◆ Your task
First find the line with "Select the 浜寺No1 venue box", then reproduce it and all following lines of the data to the end, exactly and with no pictures, adding nothing.

Exercise material START

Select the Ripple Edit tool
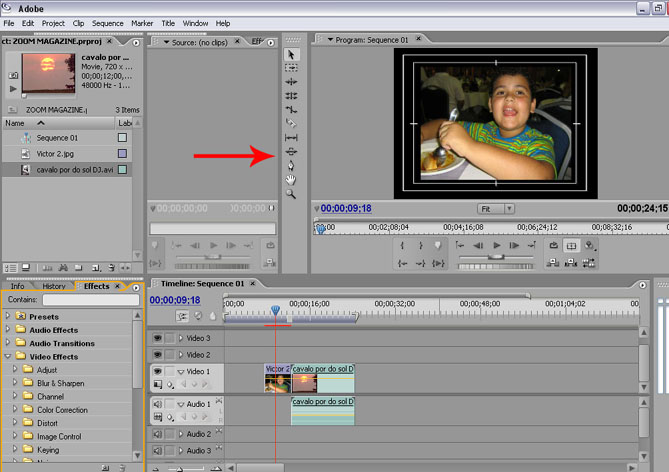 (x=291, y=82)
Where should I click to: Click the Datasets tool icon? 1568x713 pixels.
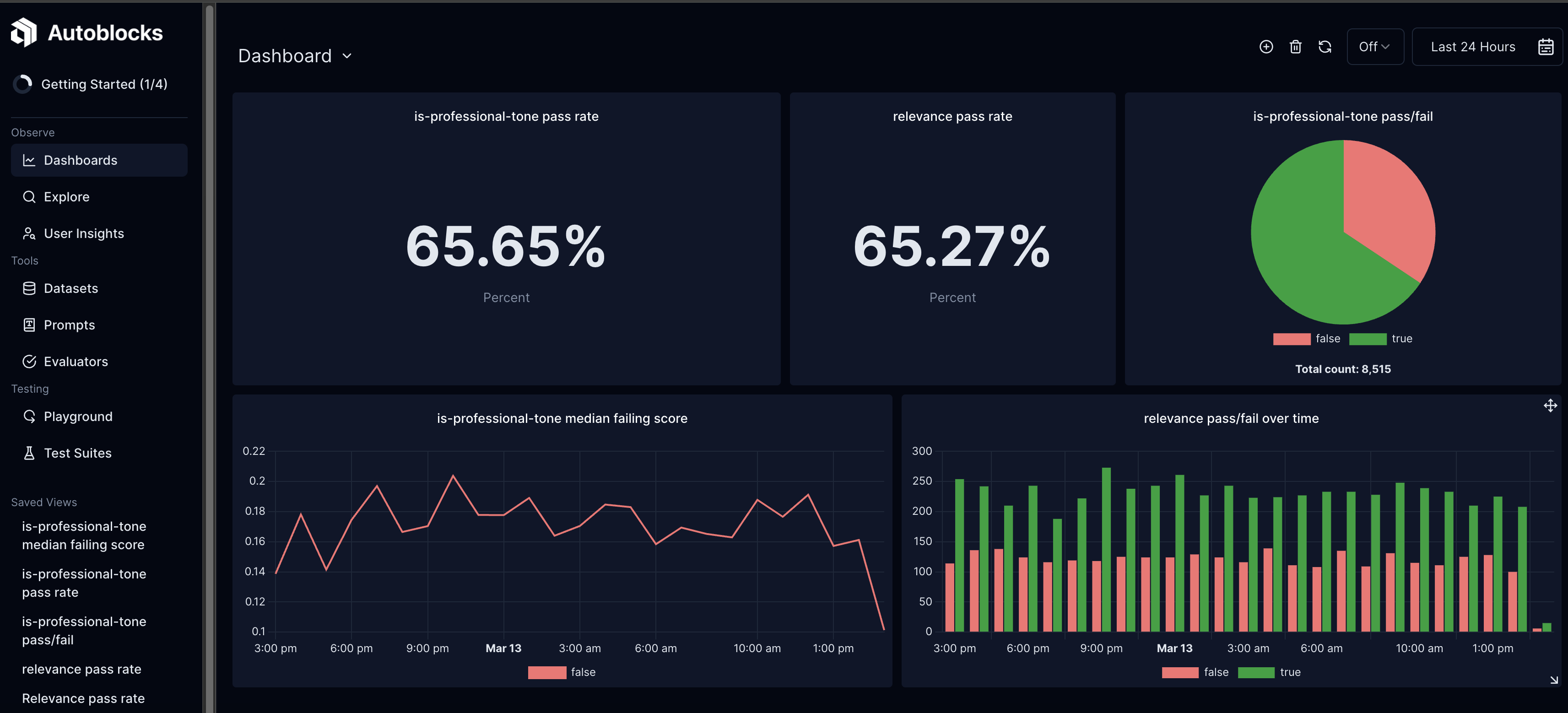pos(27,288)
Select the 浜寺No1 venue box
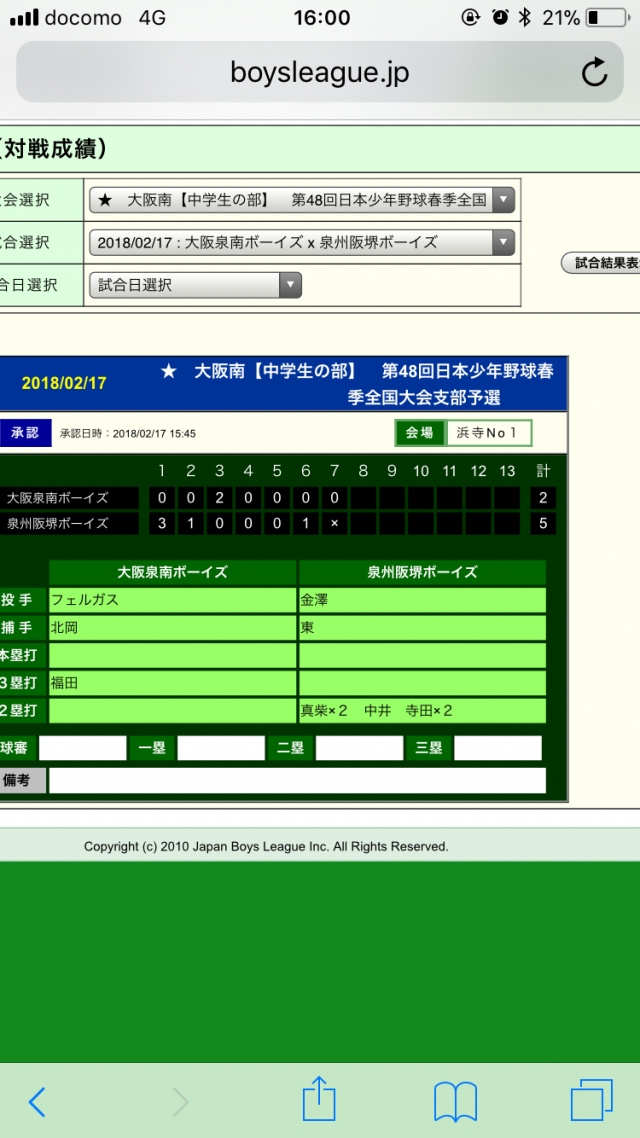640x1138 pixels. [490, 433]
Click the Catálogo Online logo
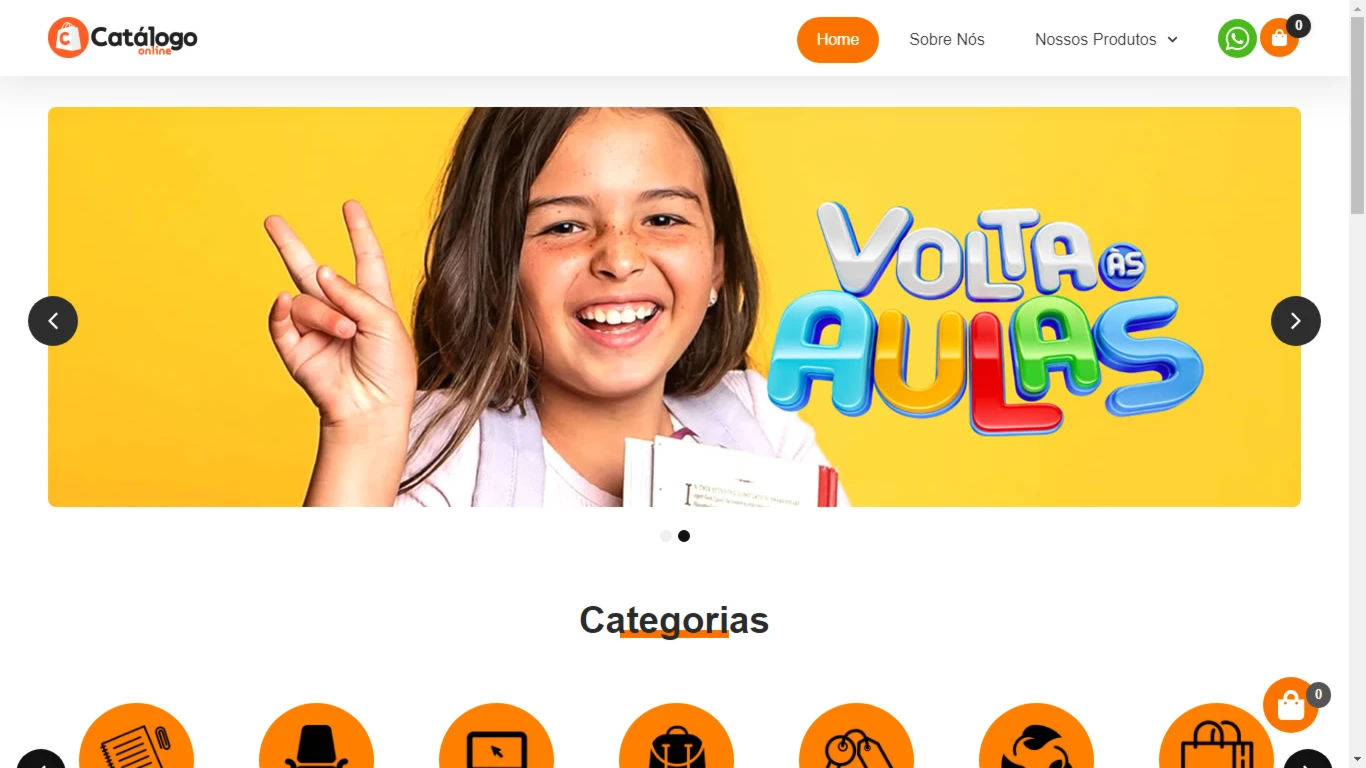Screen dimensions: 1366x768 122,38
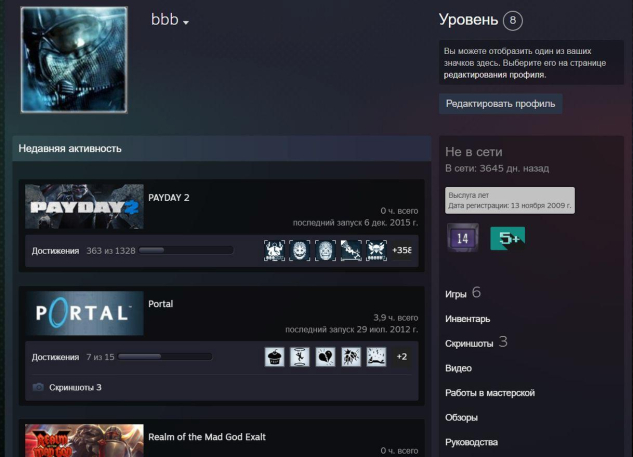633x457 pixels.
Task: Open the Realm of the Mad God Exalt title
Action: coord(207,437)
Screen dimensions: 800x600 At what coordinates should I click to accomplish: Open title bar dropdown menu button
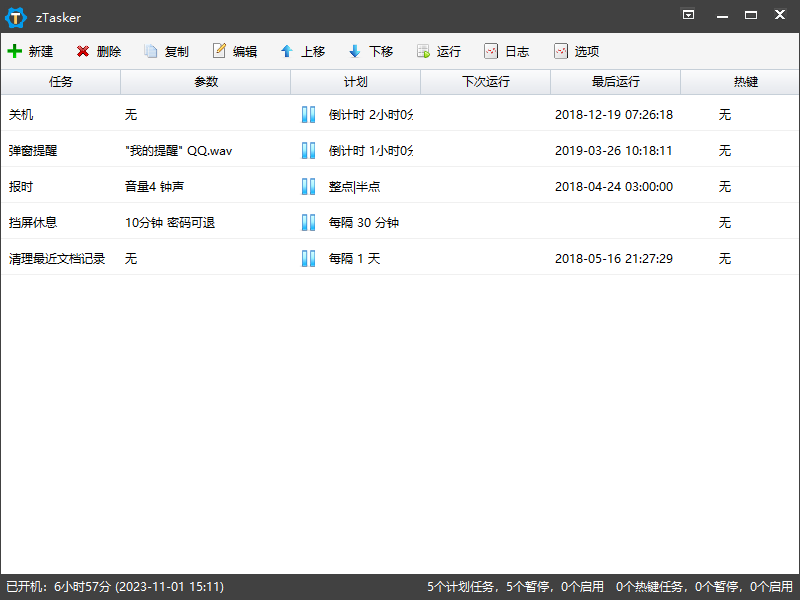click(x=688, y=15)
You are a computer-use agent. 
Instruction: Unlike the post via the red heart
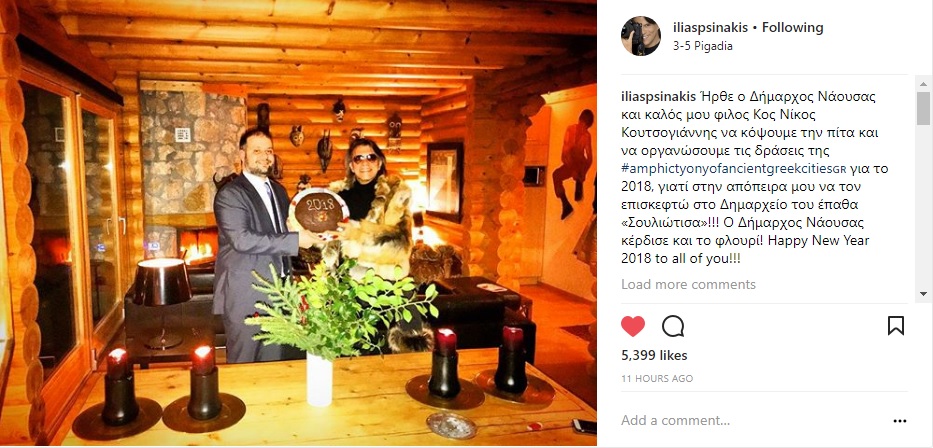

Exercise material END

◆ Answer to this task
Select the 浜寺No1 venue box
640x1138 pixels. [490, 433]
Click the Catálogo Online logo
Screen dimensions: 1366x768 122,38
633x457 pixels.
Task: Open the Realm of the Mad God Exalt title
Action: coord(207,437)
Screen dimensions: 800x600 At what coordinates should I click to accomplish: Open title bar dropdown menu button
click(x=688, y=15)
You are a computer-use agent. 
Instruction: Unlike the post via the red heart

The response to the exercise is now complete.